### Excerpted passage
* * * * * * * * *

In your experience how does your group gain the interest in participation by very busy surgeons/anesthesia providers who have a low expectation of change from these projects with high expectations of creating more inefficient processes? How do we find ways to implore these very busy surgeons to participate in these exercises and in the implementation phases? If you don’t have the surgeon’s buy in AND support, you will not have success.
Dr. Berry:
I don’t think that we are always making the right arguments to the surgeons and anesthesiologists. We need to promote better checklists use as a way for surgeons and anesthesiologists to lead the team and make care better for their patients. Many surgeons, in particular, believe that they are already doing everything that they can to provide the very best care to their patients even when there is convincing evidence that even the best can improve. To make that point to operating room teams, we designed a safety culture survey to identify the gaps in the existing OR culture prior to the implementation of the checklist. This is based on the work of two pioneers in patient safety, Dr. Marty Makary and Peter Pronovost, who have previously shown a disconnect between perceptions of team members about the level of safety and teamwork in operating rooms – with the surgeons being the most “optimistic”.  This disconnect is further magnified by the difficulty that surgeons have understanding that they are not the only critically important people in an OR.  Every team member is important and surgery cannot take place without that team.   Making matters worse, many surgeons act as if those around them can read minds – making assumptions about things that may not be true. I have found sometimes that surgeons can be convinced to support checklist use – not because it wioll necessarily help them – but because they are convinced that there are other surgeons who do need it.   When I was early in my clinical experience, I had what I called a “ need-know policy” – which translated to – “Don’t ask me so many questions about things that you don’t need to know”. I eventually realized that many times – they did need to know and that even if they didn’t, they needed to know because they were interested and so they felt more a part of the patient’s care. I then started a routine habit of beginning each case making sure everyone knew something about the patient as a person and why the surgery was so important to them.  This eventually became my “preop” briefing too.

* * * * * * * * *

(Saved entries)

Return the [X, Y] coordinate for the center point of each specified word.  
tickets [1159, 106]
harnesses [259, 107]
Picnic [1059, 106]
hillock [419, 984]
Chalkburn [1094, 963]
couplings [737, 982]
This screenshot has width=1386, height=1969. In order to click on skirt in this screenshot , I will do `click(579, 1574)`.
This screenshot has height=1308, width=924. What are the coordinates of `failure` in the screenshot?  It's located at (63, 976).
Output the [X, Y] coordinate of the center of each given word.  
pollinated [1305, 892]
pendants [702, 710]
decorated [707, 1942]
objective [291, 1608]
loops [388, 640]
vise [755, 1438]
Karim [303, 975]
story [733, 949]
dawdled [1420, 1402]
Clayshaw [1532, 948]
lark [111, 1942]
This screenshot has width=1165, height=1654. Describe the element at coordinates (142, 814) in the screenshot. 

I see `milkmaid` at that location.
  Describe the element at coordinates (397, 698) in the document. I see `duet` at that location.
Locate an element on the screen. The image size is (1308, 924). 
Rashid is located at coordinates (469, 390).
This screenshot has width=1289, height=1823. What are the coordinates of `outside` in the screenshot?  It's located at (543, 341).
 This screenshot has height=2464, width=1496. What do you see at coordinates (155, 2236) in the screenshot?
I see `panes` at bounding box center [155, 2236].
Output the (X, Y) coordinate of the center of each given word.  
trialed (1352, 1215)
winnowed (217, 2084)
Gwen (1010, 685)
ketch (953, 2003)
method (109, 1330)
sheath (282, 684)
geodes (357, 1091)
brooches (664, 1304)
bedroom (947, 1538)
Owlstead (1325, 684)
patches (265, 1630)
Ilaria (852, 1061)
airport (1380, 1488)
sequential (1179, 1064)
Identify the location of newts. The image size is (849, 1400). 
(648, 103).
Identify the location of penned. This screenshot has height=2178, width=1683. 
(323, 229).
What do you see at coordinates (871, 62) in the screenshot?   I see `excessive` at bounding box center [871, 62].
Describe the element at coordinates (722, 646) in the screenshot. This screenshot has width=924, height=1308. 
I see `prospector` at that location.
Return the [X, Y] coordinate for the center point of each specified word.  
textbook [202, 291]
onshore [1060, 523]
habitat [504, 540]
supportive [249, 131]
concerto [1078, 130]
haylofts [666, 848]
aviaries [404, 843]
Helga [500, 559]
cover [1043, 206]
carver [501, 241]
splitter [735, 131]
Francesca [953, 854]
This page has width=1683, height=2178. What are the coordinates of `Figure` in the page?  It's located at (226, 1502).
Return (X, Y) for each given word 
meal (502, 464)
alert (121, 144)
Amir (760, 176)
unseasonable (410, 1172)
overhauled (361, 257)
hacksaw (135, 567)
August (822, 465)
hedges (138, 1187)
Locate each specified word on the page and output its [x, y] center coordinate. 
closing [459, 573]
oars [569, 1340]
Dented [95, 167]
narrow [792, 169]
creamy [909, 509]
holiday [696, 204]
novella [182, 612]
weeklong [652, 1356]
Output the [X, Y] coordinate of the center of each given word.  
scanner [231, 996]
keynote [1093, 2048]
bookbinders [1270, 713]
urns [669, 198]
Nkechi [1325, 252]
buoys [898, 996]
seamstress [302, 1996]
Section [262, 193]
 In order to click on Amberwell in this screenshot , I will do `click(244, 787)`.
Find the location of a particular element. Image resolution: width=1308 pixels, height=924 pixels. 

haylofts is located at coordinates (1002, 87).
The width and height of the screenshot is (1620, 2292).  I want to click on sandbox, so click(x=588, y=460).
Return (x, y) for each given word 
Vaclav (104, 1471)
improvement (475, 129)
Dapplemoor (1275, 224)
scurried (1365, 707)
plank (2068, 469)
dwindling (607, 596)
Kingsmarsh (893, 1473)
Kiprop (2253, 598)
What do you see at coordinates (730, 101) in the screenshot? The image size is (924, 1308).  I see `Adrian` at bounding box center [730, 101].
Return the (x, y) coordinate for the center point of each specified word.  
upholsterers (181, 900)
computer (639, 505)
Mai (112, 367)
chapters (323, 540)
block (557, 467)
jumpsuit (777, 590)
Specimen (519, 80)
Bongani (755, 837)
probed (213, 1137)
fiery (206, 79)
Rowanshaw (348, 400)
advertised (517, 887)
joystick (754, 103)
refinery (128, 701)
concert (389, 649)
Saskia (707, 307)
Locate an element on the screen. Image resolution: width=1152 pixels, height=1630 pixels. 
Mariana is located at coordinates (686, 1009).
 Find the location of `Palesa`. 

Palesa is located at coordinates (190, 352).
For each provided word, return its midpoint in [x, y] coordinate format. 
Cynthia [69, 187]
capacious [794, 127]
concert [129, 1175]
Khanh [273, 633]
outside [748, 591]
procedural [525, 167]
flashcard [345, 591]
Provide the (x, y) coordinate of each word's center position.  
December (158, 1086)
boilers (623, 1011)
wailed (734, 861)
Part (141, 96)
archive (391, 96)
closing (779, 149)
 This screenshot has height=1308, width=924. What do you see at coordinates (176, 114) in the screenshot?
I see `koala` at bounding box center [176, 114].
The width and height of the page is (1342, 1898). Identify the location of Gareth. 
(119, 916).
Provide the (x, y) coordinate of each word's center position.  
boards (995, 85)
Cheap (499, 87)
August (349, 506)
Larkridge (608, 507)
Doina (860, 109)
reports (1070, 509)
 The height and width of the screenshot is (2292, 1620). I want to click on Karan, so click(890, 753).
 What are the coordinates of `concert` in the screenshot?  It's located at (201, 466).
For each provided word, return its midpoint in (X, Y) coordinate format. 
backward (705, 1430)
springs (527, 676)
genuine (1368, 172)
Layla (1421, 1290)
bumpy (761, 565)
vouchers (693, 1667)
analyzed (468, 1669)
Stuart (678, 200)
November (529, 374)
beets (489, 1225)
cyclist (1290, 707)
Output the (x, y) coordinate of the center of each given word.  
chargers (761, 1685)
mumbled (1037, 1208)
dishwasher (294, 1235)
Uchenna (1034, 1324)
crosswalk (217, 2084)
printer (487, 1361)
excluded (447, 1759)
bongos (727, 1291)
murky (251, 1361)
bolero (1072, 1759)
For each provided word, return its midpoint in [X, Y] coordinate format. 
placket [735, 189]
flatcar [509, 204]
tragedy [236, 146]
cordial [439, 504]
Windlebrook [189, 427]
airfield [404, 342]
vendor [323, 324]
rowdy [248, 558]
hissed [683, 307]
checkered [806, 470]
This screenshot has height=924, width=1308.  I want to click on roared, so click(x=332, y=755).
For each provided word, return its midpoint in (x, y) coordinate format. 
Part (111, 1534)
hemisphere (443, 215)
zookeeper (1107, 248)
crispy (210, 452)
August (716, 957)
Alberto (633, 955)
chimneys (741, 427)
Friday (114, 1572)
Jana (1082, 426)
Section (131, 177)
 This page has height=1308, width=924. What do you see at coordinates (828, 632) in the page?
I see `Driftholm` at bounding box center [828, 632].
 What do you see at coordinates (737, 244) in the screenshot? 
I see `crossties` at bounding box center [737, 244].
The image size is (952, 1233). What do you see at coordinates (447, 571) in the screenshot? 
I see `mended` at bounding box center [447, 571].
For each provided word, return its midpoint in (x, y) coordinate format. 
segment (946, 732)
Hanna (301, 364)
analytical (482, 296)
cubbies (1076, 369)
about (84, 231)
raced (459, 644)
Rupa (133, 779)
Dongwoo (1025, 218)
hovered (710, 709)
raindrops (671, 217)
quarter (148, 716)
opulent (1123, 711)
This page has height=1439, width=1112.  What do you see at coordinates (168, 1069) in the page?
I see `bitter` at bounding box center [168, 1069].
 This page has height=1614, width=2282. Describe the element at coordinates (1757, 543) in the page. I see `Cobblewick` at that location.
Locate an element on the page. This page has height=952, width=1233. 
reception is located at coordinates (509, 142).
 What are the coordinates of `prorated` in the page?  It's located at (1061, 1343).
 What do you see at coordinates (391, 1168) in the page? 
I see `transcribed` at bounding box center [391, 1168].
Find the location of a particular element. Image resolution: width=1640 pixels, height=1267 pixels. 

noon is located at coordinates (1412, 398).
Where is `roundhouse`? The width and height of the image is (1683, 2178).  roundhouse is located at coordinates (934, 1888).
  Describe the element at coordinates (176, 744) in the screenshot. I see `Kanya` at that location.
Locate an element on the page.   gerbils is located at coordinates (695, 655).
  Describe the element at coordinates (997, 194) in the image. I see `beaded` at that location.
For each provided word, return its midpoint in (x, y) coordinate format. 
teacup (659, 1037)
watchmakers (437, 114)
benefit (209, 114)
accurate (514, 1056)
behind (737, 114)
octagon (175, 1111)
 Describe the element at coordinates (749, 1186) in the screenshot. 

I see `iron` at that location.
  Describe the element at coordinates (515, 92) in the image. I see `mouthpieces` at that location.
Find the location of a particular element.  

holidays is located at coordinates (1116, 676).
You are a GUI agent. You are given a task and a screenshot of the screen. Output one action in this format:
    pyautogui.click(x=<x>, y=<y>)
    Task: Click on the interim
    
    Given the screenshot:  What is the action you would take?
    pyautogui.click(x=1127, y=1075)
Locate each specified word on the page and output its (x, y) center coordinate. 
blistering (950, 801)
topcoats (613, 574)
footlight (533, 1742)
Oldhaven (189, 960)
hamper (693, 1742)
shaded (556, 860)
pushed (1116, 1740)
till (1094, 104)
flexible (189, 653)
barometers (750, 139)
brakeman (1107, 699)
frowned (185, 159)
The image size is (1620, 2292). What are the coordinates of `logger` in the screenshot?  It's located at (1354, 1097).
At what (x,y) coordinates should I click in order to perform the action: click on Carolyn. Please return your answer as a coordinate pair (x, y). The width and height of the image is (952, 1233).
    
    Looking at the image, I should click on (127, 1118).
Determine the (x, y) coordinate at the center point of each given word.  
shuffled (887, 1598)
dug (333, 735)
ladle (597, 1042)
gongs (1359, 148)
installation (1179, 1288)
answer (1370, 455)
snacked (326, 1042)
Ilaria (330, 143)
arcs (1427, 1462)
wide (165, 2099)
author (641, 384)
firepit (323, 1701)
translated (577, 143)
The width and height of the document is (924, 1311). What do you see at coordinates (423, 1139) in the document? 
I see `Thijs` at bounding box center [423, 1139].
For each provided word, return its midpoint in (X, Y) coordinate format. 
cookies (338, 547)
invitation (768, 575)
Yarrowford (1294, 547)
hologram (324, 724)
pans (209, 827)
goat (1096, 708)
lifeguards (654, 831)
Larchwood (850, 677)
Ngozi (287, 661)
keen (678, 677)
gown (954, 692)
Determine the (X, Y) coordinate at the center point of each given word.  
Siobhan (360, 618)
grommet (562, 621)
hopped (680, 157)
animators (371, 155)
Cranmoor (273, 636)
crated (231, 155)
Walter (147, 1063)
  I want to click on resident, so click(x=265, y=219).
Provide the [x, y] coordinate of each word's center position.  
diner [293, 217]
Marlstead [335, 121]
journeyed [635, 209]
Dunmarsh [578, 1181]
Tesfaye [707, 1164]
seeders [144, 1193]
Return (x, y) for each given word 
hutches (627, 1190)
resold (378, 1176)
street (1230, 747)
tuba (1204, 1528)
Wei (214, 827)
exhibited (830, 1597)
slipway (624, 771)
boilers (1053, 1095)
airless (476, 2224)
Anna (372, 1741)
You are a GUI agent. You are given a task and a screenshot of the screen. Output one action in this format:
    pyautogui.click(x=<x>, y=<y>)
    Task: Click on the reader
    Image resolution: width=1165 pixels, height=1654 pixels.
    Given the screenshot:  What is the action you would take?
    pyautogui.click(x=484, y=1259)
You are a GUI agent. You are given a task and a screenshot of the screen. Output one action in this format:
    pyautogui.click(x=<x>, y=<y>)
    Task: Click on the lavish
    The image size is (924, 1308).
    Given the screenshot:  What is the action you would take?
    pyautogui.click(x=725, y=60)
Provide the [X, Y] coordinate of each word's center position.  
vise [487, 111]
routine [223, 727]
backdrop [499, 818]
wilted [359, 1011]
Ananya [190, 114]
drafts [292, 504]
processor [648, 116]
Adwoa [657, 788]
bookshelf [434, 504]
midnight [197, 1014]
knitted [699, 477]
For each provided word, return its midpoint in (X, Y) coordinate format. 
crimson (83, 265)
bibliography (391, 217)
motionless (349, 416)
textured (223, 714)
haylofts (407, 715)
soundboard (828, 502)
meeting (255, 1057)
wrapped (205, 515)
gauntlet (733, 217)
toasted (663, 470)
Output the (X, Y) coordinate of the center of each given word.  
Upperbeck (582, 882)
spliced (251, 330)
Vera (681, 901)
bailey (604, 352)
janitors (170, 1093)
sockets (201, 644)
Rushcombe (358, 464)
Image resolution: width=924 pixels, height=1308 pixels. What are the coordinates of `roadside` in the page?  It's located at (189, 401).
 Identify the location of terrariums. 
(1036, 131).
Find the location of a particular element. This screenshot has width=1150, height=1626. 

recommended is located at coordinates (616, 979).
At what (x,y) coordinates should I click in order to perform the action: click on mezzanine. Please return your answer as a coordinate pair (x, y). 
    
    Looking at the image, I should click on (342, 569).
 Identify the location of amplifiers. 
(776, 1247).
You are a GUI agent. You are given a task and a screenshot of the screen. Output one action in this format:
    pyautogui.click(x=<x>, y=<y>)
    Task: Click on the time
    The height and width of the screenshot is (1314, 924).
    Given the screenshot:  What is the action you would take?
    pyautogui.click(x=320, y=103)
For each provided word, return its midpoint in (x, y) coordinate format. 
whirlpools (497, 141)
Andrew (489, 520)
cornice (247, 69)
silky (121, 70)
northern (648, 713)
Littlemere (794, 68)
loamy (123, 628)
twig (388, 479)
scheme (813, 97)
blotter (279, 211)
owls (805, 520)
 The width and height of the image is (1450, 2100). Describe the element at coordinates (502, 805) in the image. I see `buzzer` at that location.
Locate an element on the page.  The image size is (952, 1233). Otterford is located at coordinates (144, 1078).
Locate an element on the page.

* * * * * * * * *

### Try it
Please return everything from "In your experience" down to "not have success." in the passage on surgeon buy-in for checklists, copied word for word.

### Output of the task
In your experience how does your group gain the interest in participation by very busy surgeons/anesthesia providers who have a low expectation of change from these projects with high expectations of creating more inefficient processes? How do we find ways to implore these very busy surgeons to participate in these exercises and in the implementation phases? If you don’t have the surgeon’s buy in AND support, you will not have success.